Amar Bhide has said:

“a startup is like zero inventory in a just-in-time system: it reveals hidden problems and forces the company to solve them.”

Invest your personal time in learning the Lean principles by your heart. After knowing of the Lean, Kaizen, Kanban and all the related methods, study next the Six Sigma, which is the second sub-school of the TQM and allows you to find even more fundamental ways how to avoid waste and minimize your capital requirements in every operation from sales funnel to product development.


In another words, instead of first sending your business plan to the venture capital, think about the ways how you tune your business model so that you don’t need any capital in the first place, and the business model is generating large amounts of free cash flow when it grows. If your business is draining capital as it grows, you should not probably be growing.
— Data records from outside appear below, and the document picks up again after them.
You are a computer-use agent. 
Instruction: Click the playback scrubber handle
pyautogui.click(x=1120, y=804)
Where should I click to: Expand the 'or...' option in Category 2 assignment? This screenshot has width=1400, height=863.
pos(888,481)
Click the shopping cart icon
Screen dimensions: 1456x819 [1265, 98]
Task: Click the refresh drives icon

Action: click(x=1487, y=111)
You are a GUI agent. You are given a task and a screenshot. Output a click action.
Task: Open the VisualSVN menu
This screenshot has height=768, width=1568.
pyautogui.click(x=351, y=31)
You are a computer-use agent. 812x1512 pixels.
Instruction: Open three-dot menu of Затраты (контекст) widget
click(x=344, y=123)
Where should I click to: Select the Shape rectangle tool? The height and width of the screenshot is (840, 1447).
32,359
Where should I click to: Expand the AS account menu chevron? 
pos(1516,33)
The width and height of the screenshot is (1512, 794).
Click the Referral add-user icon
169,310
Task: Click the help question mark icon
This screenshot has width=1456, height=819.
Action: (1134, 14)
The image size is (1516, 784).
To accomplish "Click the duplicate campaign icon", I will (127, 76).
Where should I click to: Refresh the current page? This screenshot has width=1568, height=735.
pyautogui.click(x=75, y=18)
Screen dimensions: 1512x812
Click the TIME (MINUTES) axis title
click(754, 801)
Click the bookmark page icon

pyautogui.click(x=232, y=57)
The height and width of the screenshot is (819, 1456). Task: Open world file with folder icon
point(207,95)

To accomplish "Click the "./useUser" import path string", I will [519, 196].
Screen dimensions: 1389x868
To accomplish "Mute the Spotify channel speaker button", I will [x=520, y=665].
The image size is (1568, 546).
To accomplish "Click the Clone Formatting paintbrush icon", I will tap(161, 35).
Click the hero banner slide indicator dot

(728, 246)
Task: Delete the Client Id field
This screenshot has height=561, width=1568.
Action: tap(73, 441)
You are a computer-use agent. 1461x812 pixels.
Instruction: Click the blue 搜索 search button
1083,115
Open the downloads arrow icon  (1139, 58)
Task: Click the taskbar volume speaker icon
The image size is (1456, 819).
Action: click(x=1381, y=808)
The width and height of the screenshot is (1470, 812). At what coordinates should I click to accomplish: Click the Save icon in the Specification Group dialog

The 99% of the world can afford mental laziness and avoid thinking very hard how they can manage their daily lives. The entrepreneurs however, do not have this luxury, but require the mindset of trying to always minimize the capital commitments for lower dilution and lower personal risk. The main tools for a succesful entrepreneur are the Staging of investments, Bootstrapping or minimizing the capital footprint, the Other People’s Resources and the Lean operations. Instead of hiring a consultant to do the thinking, you should invest your own brain capacity to do a small excersice in Excel and trying to simplify your business idea in a formula that tells yourself and the investors a success story.